--- Dataset excerpts ---

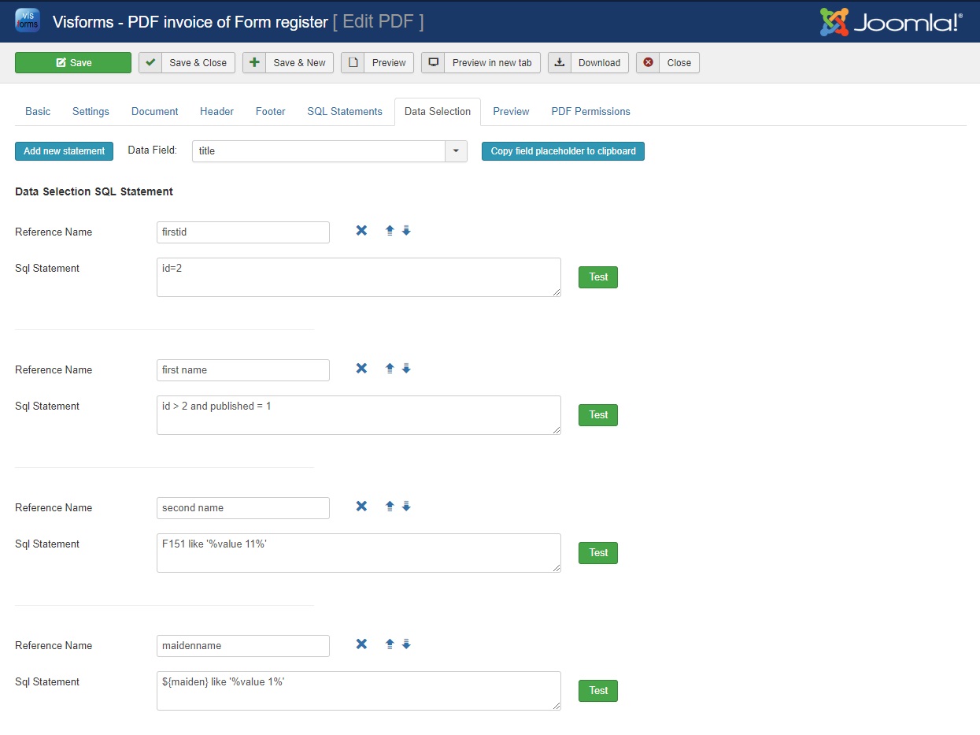Delete the firstid statement with X icon
The height and width of the screenshot is (735, 980).
pyautogui.click(x=361, y=231)
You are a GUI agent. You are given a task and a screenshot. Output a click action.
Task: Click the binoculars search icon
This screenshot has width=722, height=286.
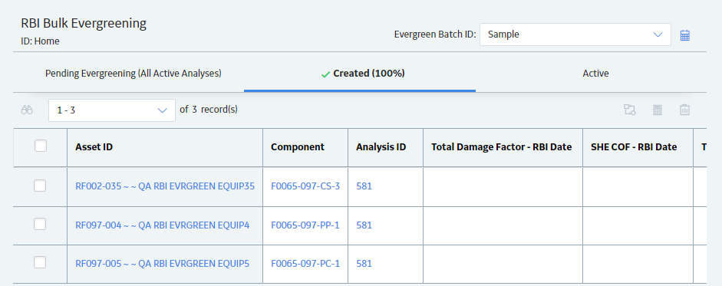pos(27,110)
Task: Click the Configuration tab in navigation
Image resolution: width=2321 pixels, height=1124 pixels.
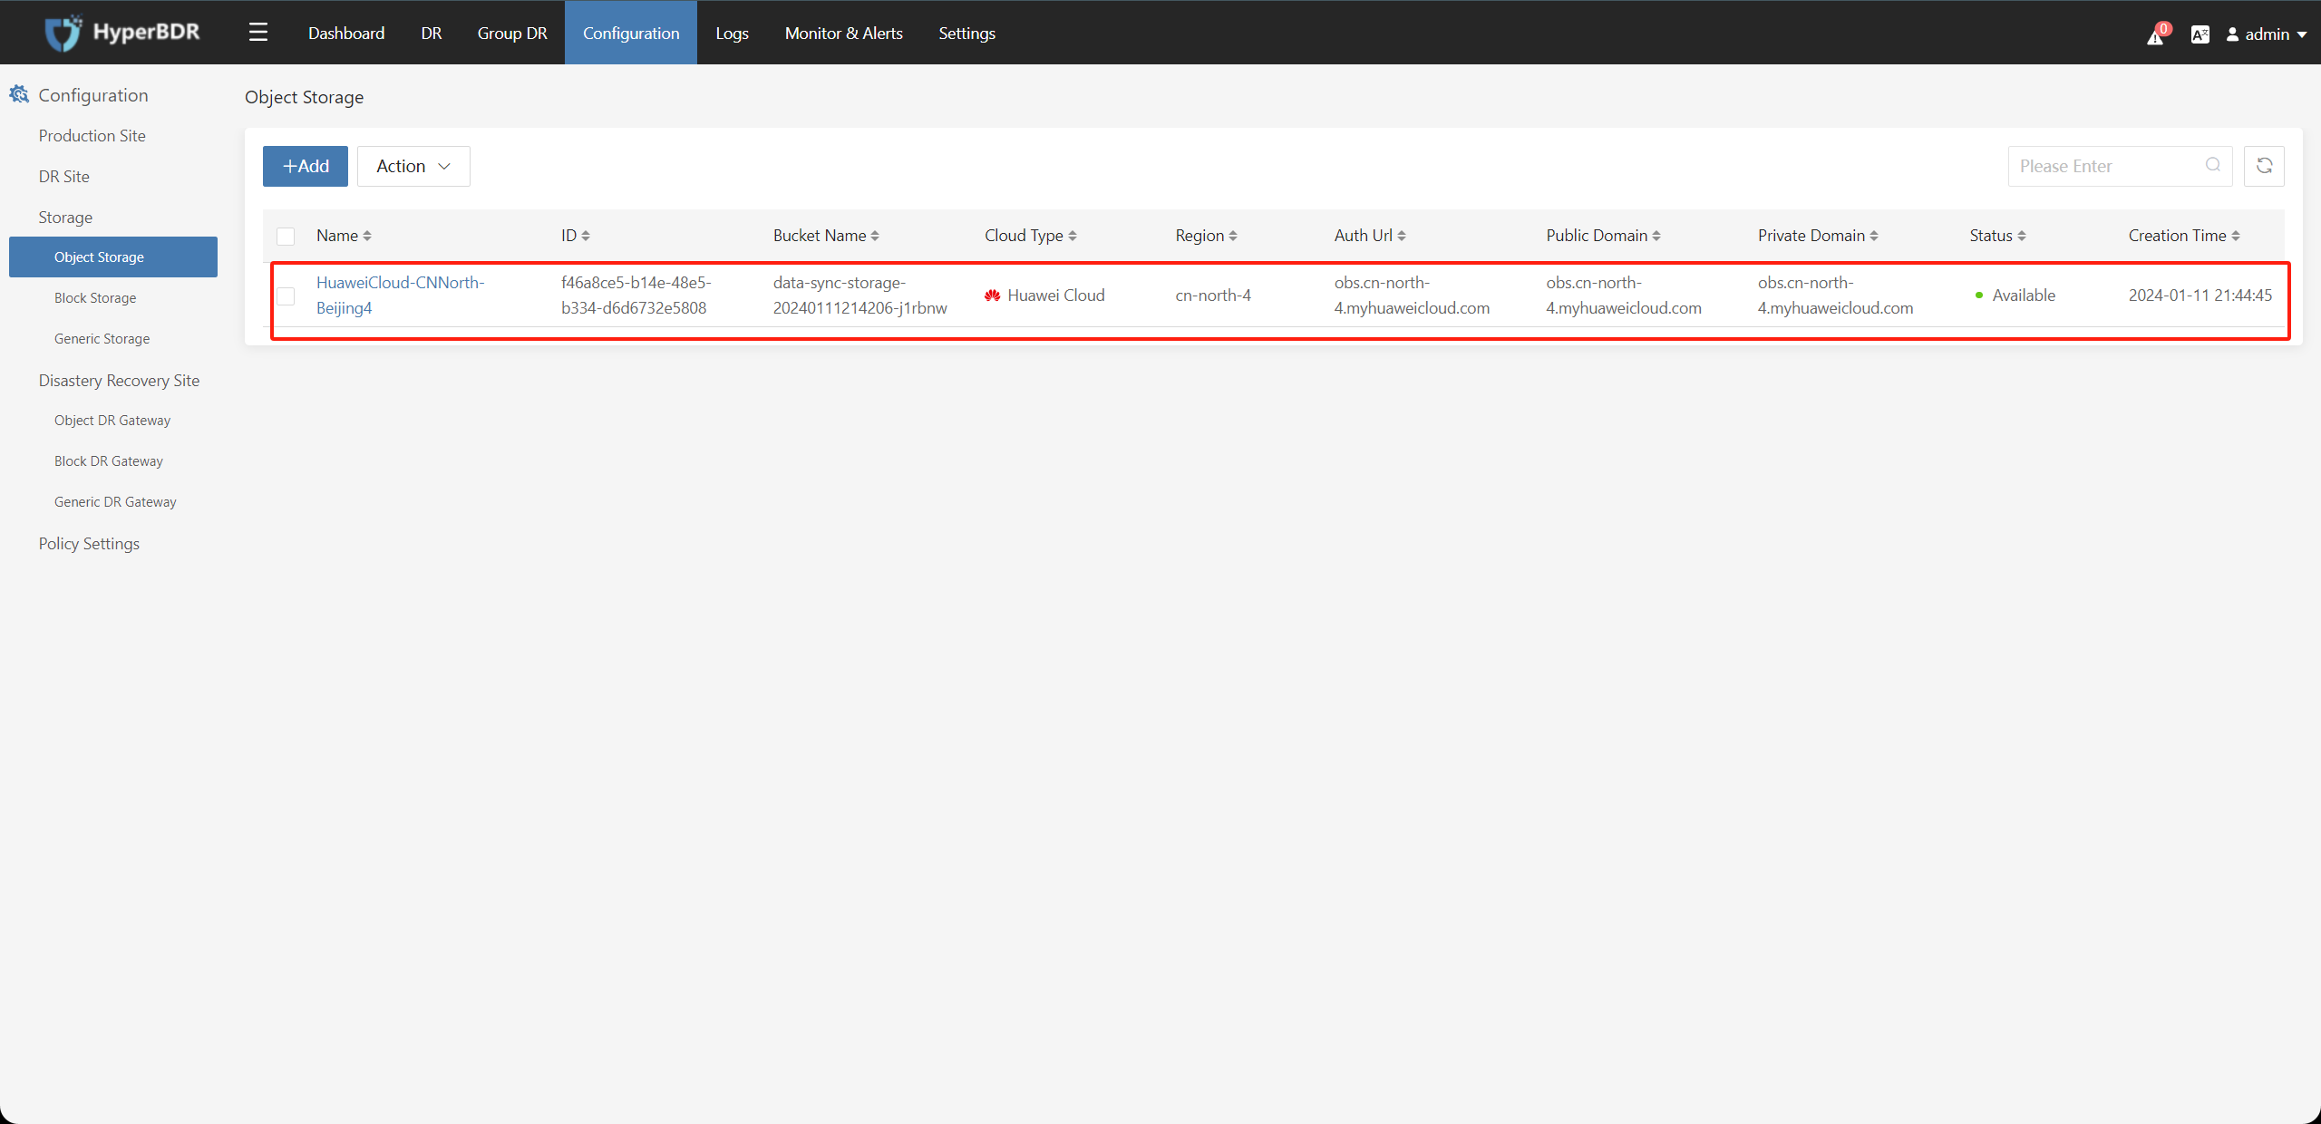Action: [x=629, y=33]
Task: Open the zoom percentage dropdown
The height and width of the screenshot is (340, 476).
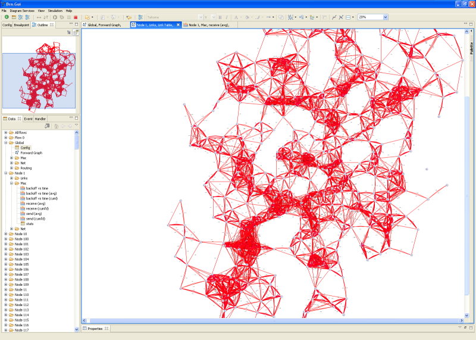Action: click(385, 17)
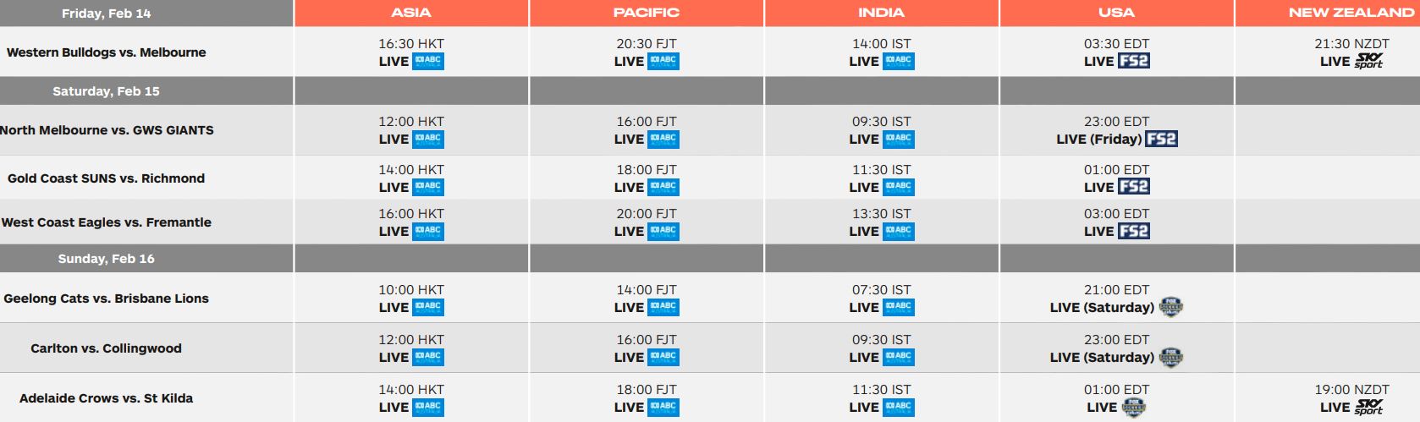
Task: Click ABC logo for West Coast Eagles Pacific
Action: (x=663, y=231)
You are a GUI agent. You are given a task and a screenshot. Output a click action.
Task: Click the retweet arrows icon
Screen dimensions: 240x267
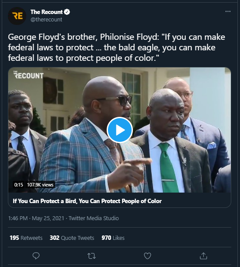[91, 256]
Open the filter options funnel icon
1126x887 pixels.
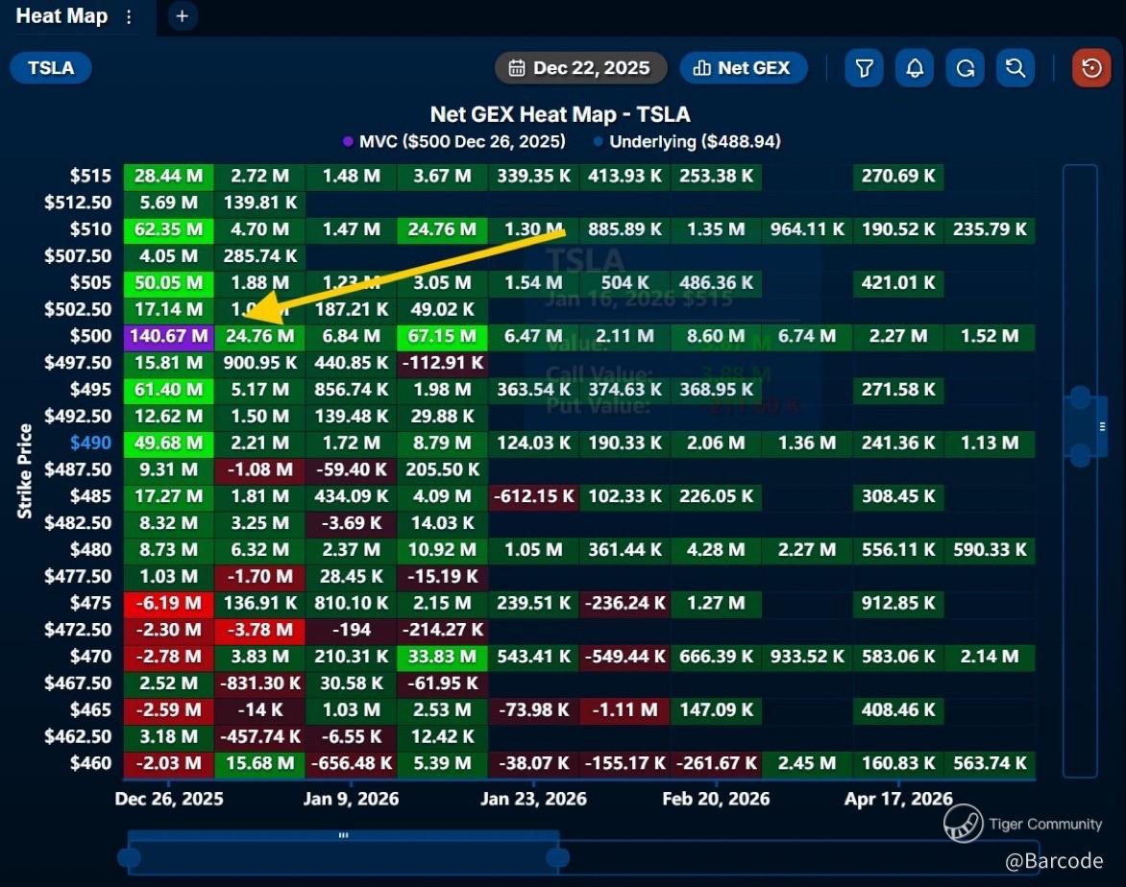point(864,68)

---

**To do**. Only those lines from the one containing "The height and width of the screenshot is (340, 476)." to the end of the material above, retyped exactly and without pictures, belong in your reply.

**Response**.
The height and width of the screenshot is (340, 476).
Action: click(385, 17)
Task: Click ABC logo for West Coast Eagles Pacific
Action: (x=663, y=231)
You are a GUI agent. You are given a task and a screenshot. Output a click action.
Task: Click the retweet arrows icon
Screen dimensions: 240x267
[91, 256]
Open the filter options funnel icon
1126x887 pixels.
point(864,68)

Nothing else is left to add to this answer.